Durante alguns segundos que pareceram durar uma eternidade, Jakob encarou fixamente os

olhos dos dois elfos, talvez esperando que eles começassem a gargalhar e dissessem que tudo aquilo

não passava de um trote. No entanto, nada do tipo aconteceu, e de alguma forma o clérigo sabia que

eles falavam a verdade. Por fim, Golda voltou a se dirigir a ele:

“Nosso tempo aqui chegou ao fim, Jakob Weiss. Sei que jogamos uma bomba em seu colo e,

acredite, não o faríamos se tivéssemos uma alternativa. Não posso pedir que você abandone sua vida

e parta imediatamente para Radaburgo sem questionamentos. Entretanto, o tempo é curto. Nós

confiamos que você tomará a decisão correta.”

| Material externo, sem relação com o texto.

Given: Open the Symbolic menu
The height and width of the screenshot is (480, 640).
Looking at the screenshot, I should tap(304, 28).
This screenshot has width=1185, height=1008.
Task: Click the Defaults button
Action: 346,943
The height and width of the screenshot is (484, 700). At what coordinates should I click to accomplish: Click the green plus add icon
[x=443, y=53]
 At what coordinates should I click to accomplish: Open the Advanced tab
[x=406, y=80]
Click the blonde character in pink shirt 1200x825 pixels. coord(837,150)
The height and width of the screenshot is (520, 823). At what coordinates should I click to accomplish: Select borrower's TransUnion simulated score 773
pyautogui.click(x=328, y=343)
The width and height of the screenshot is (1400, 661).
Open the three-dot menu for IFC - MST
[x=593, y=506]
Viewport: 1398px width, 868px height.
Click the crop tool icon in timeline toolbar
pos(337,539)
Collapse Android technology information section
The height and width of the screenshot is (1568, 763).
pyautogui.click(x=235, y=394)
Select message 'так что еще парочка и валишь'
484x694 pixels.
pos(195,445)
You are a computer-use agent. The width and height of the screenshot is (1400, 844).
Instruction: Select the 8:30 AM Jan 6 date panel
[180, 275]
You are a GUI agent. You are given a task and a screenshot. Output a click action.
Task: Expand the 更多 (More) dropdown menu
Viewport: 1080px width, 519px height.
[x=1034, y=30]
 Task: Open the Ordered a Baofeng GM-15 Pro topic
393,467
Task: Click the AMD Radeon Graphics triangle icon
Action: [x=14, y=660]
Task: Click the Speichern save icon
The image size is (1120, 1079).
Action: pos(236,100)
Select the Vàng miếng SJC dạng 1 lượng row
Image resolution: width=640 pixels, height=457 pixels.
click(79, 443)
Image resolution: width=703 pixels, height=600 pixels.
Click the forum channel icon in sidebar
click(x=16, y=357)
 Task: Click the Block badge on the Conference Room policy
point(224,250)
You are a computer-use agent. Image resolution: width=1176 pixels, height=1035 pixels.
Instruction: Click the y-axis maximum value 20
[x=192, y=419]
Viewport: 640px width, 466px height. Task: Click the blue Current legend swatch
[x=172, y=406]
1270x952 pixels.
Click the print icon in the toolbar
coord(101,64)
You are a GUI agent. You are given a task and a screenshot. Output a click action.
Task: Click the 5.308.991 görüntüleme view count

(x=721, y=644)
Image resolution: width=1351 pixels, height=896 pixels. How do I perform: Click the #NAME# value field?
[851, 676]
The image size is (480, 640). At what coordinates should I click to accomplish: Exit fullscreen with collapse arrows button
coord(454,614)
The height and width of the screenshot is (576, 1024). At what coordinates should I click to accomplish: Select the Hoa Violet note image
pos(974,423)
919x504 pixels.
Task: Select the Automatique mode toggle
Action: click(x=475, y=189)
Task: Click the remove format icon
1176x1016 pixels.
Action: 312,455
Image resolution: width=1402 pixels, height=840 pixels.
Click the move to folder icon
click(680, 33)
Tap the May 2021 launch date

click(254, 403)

E assim, da mesma forma que entraram, os dois elfos desapareceram em um turbilhão de

sombras.
***

J
akob chegou em Radaburgo já tarde da noite. Não era a primeira vez que ele ia à cidade, mas

ele esperava sinceramente que fosse a última. Apesar da hora, as ruas ainda estavam cheias

demais para seu gosto. E os elementos que transitavam por ali naquele momento em geral não

eram os mais agradáveis…

Felizmente, não foi difícil encontrar a casa de leilões. Ficava em um bairro opulento, com

prédios repletos de ornamentações desnecessárias. No entanto, no local que abrigava a Bellegrin &

Associados faltava algo essencial: um teto. E Jakob tinha certeza de que essa não era meramente uma

opção arquitetônica.

Céus, cheguei tarde demais. O local já foi atacado. E agora?

Sua missão já não se resumia mais a impedir um roubo, mas recuperar um objeto roubado.